Wednesday, February 15, 2012

Interesting goings on

So Rans has recently announced some improvements to their S-7LS Courier, and even more recently announced that their S-6 and S-19 is going to be discontinued in the Ready to Fly category.
I can't blame them, and I think it'll do well for the industry. Here's why: too much competition.
Piper could make an affordable airplane in the 1940s because they built thousands of them. At one point, one J-3 was rolling off the assembly line every 20 minutes. They build 19,073 of them. Nineteen *thousand* seventy three. The LSA manufacturer's have trouble selling a couple hundred, these folks sold almost twenty thousand.
But think about it, what competed with the J-3 at the time? The Aronca Champ/L-3, the various offerings from Taylorcraft, to a point some Luscombes, and that's about it. There weren't zillions of 60 year old aircraft, nor were there 19 other manufacturers building an airplane damn near identical to yours.

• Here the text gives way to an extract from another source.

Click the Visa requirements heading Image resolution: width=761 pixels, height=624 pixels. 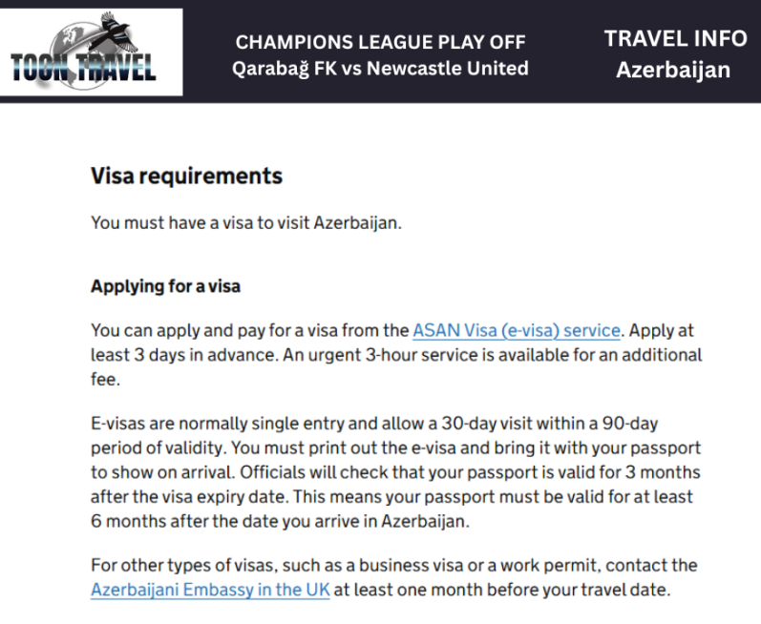click(x=186, y=176)
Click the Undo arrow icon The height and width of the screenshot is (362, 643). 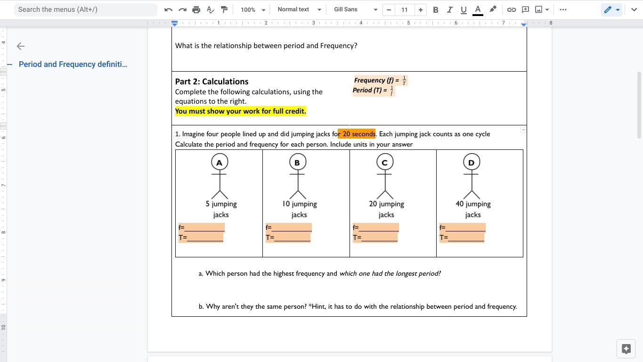click(168, 9)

That's what's going on today. Gee, how do you decide which do buy? Rans S-6 Coyote, Kitfox, Eurofox, Just Aircraft Highlander, X-Air, Cheetah...All of these are Rotax 912 powered, tube-and-rag, side-by-side LSAs, most available with folding wings and with the capability to be easily converted from taildragger to trike and back again. The market didn't need the SLSA Coyote. It's a great aircraft, but the world just doesn't need teh SLSA version. I'm glad the kit is still produced.
Same with the S-19 Venterra. It blends right in with the Sting Sport, Sport Star, SportCruiser, Tecnam Sierra, and others like them (low wing, rotax powered, all metal (the sting is composite), side by side tricycle.) The S-19 didn't have much to set it apart. In fact, I would rather have another plane in that list than the Rans.
The S-7LS Courier though. Ooh buddy. I spent some time drooling over the SportCruiser/PiperSport, and I'm gonna drool here too.
The SportCruiser is the modern, sleek thing you see yourself looking sexy on a California cold winter ramp in your leather jacket and khakis, loading your leather flight bag in the back and taxiing out onto that long black asphalt runway. The Courier is more at home on a grass field in the late summer, with a pilot in shorts and sandals leaning on a faded "learn to fly here" sign. If the SportCruiser looks like the hot college daughter of a DA-20 and an XL-2, the Courier is her hot roommate, the daughter of a Cub and a Citabria.
The Courier is on a niche of it's own. It's not one of the Kitfox clones I listed above because it's seated in tandem rather than dual. It isn't a boldfaced ripoff of the Piper Cub like the products Cubcrafters and American Champion. It's more like a modern homage to the classics as a whole. There's some cub in there, there's some champ in there, and there's a few things that are all her own. You can own one for less than $100,000 too.
This is the kind of thing that needs to happen for Light Sport to survive. Duplicates need to go. Can you tell me why the market needs both the CTMC and the Tecnam Eaglet? Some manufacturer's need to stick to EAB kits. Vans has an interesting idea: They certified one SLSA, haven't sold it, and are selling RV-12 ELSA kits by the gross, while still selling their other experimental kits. Sonex is doing well without producing ready-made aircraft.
I think the industry could do very well if there were a lot of manufacturers of very quick build kits (think 50 hours or less, mostly assembly and rigging), and a few very good SLSAs. I think Rans is doing about what it should.